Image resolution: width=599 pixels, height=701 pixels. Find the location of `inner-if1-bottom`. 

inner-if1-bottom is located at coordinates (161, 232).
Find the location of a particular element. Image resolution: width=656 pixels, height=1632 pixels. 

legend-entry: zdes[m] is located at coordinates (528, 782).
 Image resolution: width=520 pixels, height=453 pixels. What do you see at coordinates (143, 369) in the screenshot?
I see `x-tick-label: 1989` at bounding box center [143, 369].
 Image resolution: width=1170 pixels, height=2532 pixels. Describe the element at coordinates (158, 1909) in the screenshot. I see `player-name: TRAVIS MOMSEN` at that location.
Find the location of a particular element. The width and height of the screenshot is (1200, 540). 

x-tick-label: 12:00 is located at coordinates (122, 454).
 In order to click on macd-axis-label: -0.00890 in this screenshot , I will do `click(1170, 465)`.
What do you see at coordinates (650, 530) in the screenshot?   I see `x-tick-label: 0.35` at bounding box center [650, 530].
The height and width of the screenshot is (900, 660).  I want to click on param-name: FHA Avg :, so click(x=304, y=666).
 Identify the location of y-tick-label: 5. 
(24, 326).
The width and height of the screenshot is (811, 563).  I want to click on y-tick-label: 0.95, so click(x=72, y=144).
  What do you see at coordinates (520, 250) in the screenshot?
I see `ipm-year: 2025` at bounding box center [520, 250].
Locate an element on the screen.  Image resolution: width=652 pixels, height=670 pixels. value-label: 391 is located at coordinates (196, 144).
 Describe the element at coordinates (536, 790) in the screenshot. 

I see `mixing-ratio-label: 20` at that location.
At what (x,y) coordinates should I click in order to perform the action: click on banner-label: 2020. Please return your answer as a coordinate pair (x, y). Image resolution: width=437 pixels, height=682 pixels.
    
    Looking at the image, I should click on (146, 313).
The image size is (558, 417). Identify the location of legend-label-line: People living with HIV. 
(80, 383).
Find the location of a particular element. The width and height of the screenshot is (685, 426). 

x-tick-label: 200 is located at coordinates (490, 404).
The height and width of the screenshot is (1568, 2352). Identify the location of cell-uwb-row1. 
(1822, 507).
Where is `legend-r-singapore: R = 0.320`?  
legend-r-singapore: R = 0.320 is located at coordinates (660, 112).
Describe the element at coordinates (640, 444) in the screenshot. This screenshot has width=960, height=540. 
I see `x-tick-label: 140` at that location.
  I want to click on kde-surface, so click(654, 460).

==================================================

**Request**
Pick out and copy every line of the material above that contains the string "location". Matches must have the same capitalization.

**Solution below**
Image resolution: width=599 pixels, height=701 pixels. Find the location of `inner-if1-bottom`. 
Find the location of a particular element. Image resolution: width=656 pixels, height=1632 pixels. 
 Image resolution: width=1170 pixels, height=2532 pixels. Describe the element at coordinates (158, 1909) in the screenshot. I see `player-name: TRAVIS MOMSEN` at that location.
Find the location of a particular element. The width and height of the screenshot is (1200, 540). 
 Identify the location of y-tick-label: 5. 
I see `mixing-ratio-label: 20` at that location.
The image size is (558, 417). Identify the location of legend-label-line: People living with HIV. 
Find the location of a particular element. The width and height of the screenshot is (685, 426). 
The height and width of the screenshot is (1568, 2352). Identify the location of cell-uwb-row1. 
I see `x-tick-label: 140` at that location.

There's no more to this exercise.